Set task
Extend the question-and-answer text on women, caste and reform below, starting after its last answer.

Text segment

Class 8 History Chapter 8 Women, Caste and Reform Important Questions and Answers

 

Very Short Answer Type Questions

1: Why are social reformers described so?
Answer: Social reformers are described so because they felt that some changes were essential in society and unjust practices needed to be rooted out.

2: How did reformers bring changes in society?
Answer: They brought changes in society by persuading people to give up old practices and adopt a new way of life.

3: What do you mean by ‘sad’?
Answer: Widows who chose death by burning themselves on the funeral pyre of their husbands were known as ‘sati’, meaning virtuous woman.

4: Who were known as Vaishyas?
Answer: Traders and moneylenders were known as Vaishyas.

5: Who was Raja Rammohun Roy?
Answer: Raja Rammohun Roy was a learned social reformer. He was well versed in Sanskrit, Persian and several other Indian and European languages. He raised voice against the practice of sati and got it rooted out.

6: What was hook swinging festival?
Answer: It was a popular festival in which devotees underwent a peculiar form of suffering as part of ritual worship. With hooks pierced through their skin they swung themselves on a wheel.

7: Who was Mumtaz Ali?
Answer: Mumtaz Ali was a social reformer who reinterpreted verses from the Koran to argue for the education of women.

Data lines
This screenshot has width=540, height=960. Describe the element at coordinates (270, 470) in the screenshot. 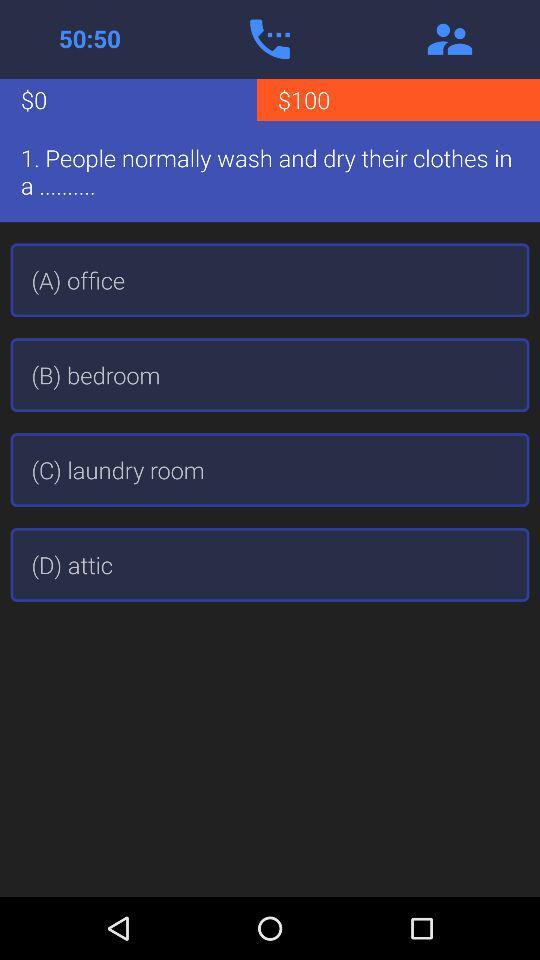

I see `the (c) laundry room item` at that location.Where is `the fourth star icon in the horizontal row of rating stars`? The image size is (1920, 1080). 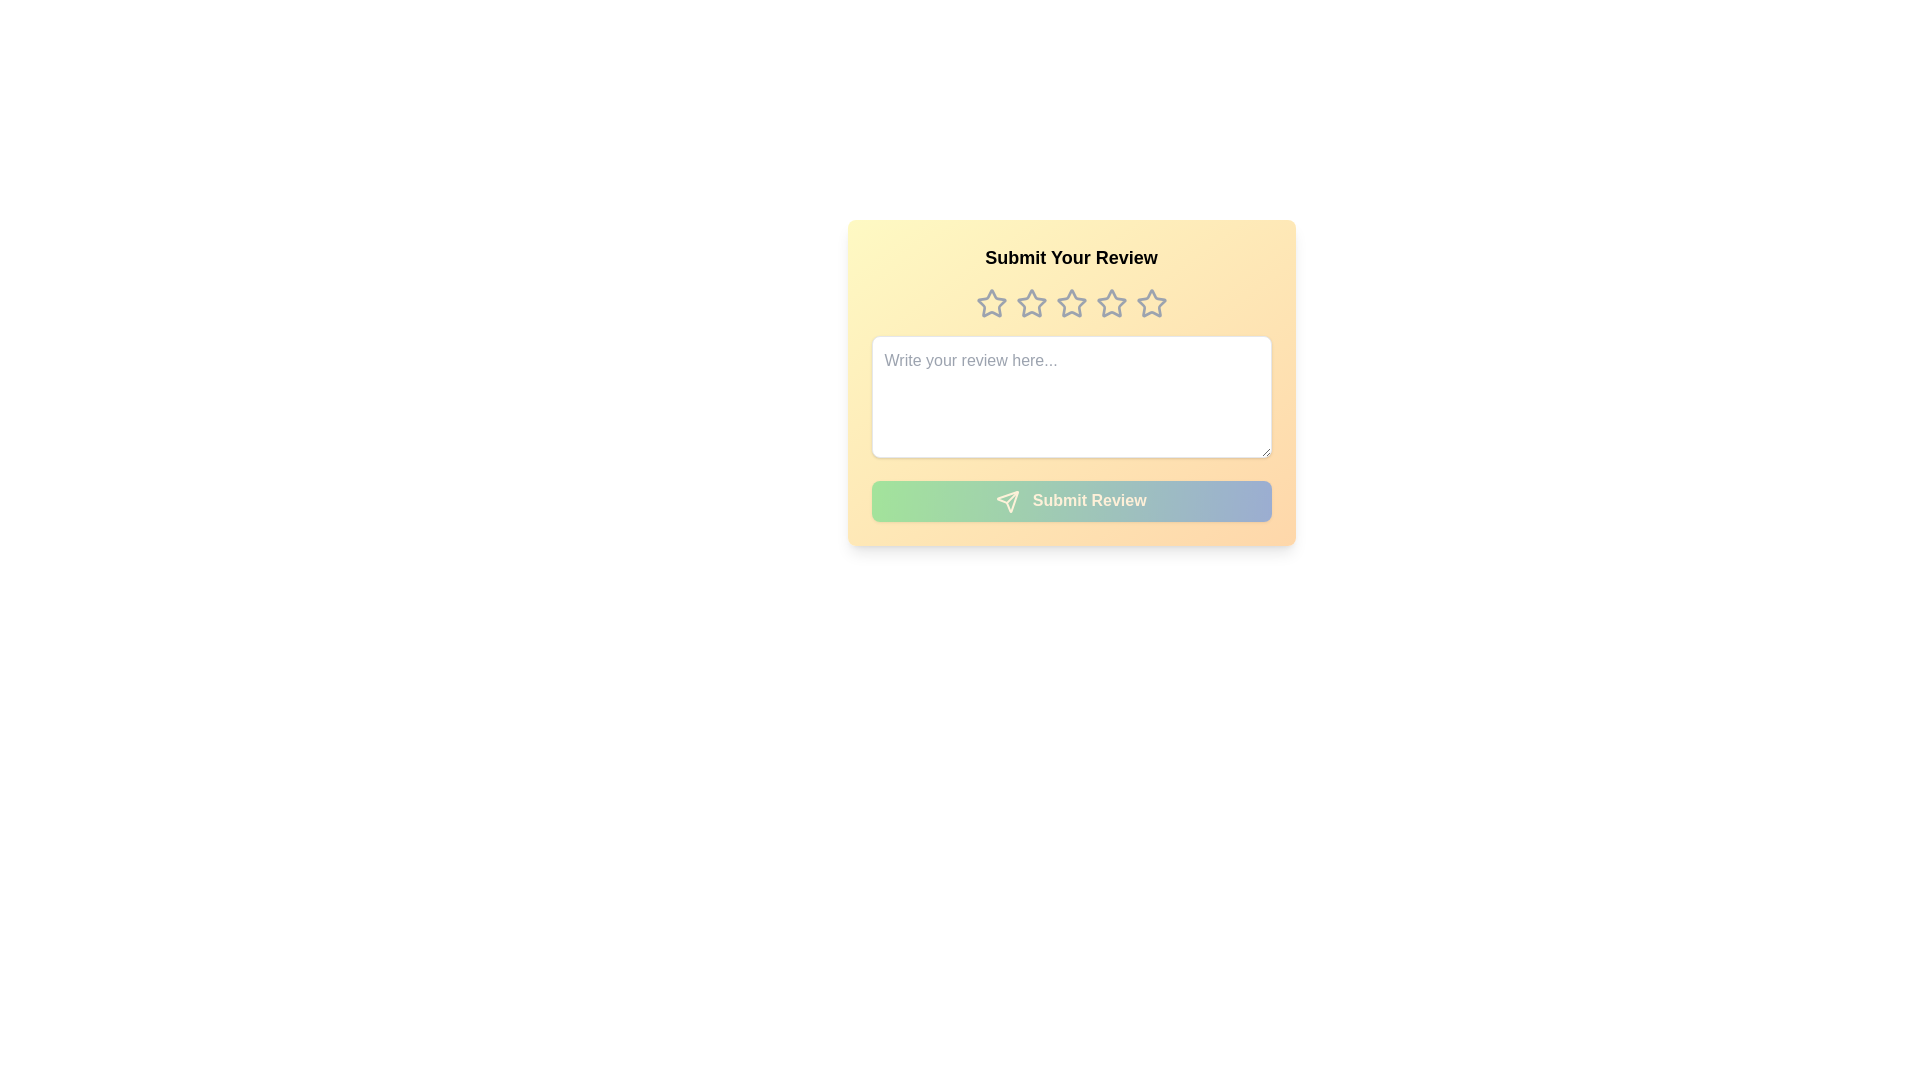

Output for this exercise
8: Who published the book named Stripurushtulna? What is it about?
Answer: Tarabai Shinde published Stripurushtulna. It is about the social differences between men and women.

9: How did widow’s home at Poona help the widows?
Answer: It trained them so that they could manage financial support for themselves.

10: What was the contribution of Christian missionaries in spreading education among tribal groups and lower castes?
Answer: These missionaries set up schools for tribal groups and lower caste children. Here, they were equipped with some skills to make their way into a new world.

11: Why do people view leather workers with contempt?
Answer: Leather workers work with dead animals which are seen as dirty and polluting. Hence, people see them with contempt.

12: Who were Madigas?
Answer: They were experts at cleaning hides, tanning them for use and sewing sandals.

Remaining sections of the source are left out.